Zeemans woordenboek

Jacob van Lennep (1865)

Gepubliceerd op 11-07-2022

Varen

betekenis & definitie

o.w.

1. Oorspronkelijk: Met de trekschuit varen Schuitjen varen. D’uitheemsche, die al dat gewoel ziet op de baren, meent Amsterdam is van dien avont leegh gevaeren.

Antonides. IJstroom.

2. Een betrekking aan boord bekleeden. Hy Vaart als schipper, als schieman, als licht matroos. Ten oorlog, ten koopvaardy varen.
3. Strekken, geplaatst zijn, wanneer men van het loopend tuig spreekt. De bagijnebras Vaart langs het grootwant. De marszeilvallen Varen langs de masten, enz.
4. ’t woord wordt somwijlen bedr. gebezigd, wanneer men de gevolgen van ’t varen aanduidt: hy heeft zich rijk Gevaren; hy heeft zijn schuit lek Gevaren. Spreekwijzen: Hoe Vaartgy? (De vraag naar iemands welstand is aan het in Holland oudtijds meest gewoon bedrijf ontleend).

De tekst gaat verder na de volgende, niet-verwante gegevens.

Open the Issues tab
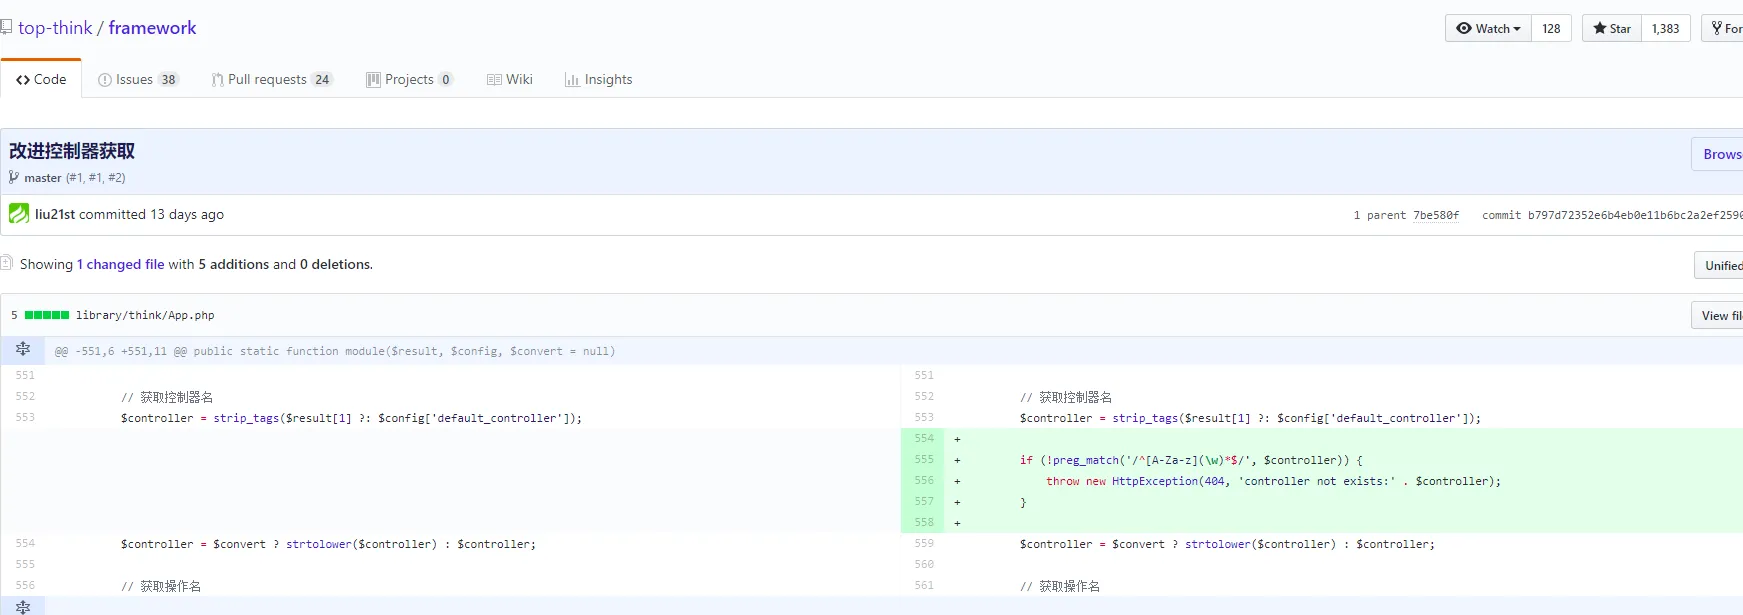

Voor wind en stroom varen (voorspoedig zijn).

Hy vaart tegen den stroom op (hy biedt alle hindernissen het hoofd).

In een anders zog varen (een ander navolgen).

By den wal langs varen (zich niet bloot geven, niets wagen).

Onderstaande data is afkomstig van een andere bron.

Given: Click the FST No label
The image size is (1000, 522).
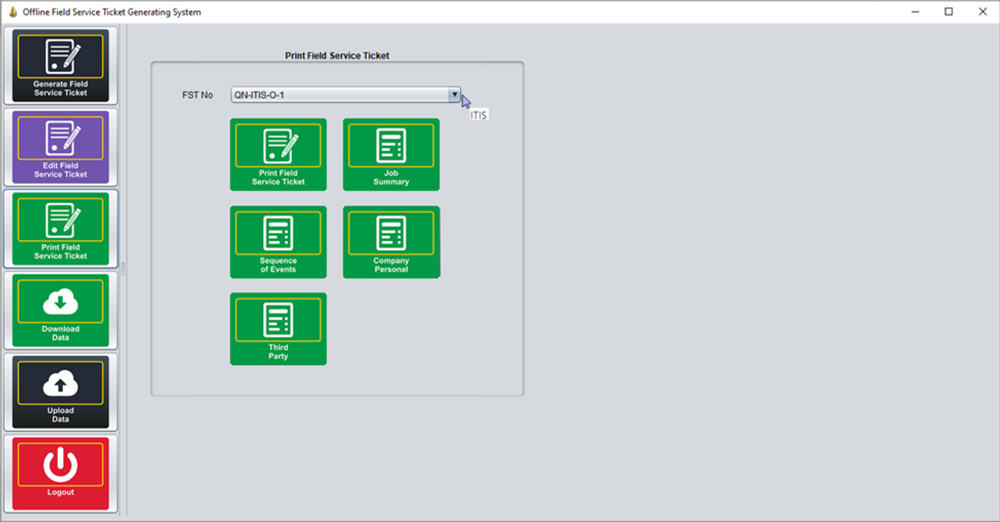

Met dubbele passen varen. Zie pas.

Hy tuigt vroeg en hy Vaart laat (hy maakt oneindig veel omslag, hy is niet klaar).

Hy roept: lui! en hy Vaart morgen eerst (hy maakt veel leven over niets).

Hy Vaart, zoo als de groote mast vaart. (Hy is en blijft even dom).

Zy varen in ééne beurs (zy handelen voor gemeene rekening).

Wie in de schuit is moet meêvaren. Zie schuit.

Waar men voor scheep komt, daar moet men voor varen. Zie scheep.

Hy heeft de kooi lek Gevaren. Zie kooi.

Het is kwalijk met hem Gevaren (slecht met hem afgeloopen).

Van Duinkerken ter haring varen. Zie haring.